Şehir Tiyatroları yönetmeliğindeki değişikliğe karşı tiyatrocular tarafından günlerdir yapılan çağrı karşılığını buldu: Dün saatler 11'i gösterdiğinde, Galatasaray Lisesi önündeki kalabalığın sayısı 5 bini aşmıştı.
Tiyatrocular ve sinema oyuncuları dövizleri, davulları, tefleri ve çığlıklarıyla tam vaktinde lisenin önündeydi. Sırtlarında ‘To be or not to Belediye’, ‘Muhafaza KÂR Sanat’ yazılı kâğıtlar, ellerinde ‘Herkes kendi işini yapsın’, ‘Ezberin tam mı?’ dövizleriyle gelmişlerdi. Güneş tepede, meydan ışıl ışıldı ve eylemlere yolu sık düşenler hemfikirdi: Galatasaray Meydanı en heyecanlı kitlelerinden birini ağırlıyordu.

*Alıştırma yönergesi:* Sayfa metnini iki cümleyle özetleyin.

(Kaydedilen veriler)
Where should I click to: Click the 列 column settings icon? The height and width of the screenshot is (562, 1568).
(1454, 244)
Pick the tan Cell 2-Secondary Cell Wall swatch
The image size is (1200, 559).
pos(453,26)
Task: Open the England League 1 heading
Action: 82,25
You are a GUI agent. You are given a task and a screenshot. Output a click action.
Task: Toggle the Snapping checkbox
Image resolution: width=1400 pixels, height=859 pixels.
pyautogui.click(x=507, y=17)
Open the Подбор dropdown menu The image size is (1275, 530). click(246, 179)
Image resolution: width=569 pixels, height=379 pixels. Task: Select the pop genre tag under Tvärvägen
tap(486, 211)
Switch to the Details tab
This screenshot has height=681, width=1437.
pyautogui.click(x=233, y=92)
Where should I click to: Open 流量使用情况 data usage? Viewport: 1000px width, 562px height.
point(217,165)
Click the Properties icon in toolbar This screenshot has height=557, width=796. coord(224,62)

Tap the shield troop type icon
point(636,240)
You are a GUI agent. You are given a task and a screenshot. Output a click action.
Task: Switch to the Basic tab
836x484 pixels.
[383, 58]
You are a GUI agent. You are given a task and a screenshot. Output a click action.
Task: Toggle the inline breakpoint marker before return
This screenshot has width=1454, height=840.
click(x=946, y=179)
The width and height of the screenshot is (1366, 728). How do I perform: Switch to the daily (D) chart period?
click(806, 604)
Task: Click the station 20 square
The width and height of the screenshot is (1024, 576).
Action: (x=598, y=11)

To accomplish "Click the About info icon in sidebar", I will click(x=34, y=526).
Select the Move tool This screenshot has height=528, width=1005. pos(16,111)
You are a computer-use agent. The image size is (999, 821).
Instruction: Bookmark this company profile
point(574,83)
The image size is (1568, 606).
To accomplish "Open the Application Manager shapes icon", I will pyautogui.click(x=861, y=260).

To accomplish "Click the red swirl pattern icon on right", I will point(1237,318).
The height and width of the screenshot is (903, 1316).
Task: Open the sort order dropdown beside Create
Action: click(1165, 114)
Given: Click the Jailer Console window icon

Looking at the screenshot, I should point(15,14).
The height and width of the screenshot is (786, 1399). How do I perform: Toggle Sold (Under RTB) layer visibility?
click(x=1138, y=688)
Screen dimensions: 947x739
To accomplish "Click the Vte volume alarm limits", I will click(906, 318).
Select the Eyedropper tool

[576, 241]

*Tam çözüm:* Şehir Tiyatroları yönetmeliğindeki değişikliğe karşı tiyatrocuların günlerdir yaptığı çağrı karşılık buldu ve dün saat 11'de Galatasaray Lisesi önündeki kalabalık 5 bini aştı. Tiyatrocular ve sinema oyuncuları dövizler, davullar ve teflerle lisenin önüne gelirken, eylemlere sık katılanlar Galatasaray Meydanı'nın en heyecanlı kitlelerinden birini ağırladığı konusunda hemfikirdi.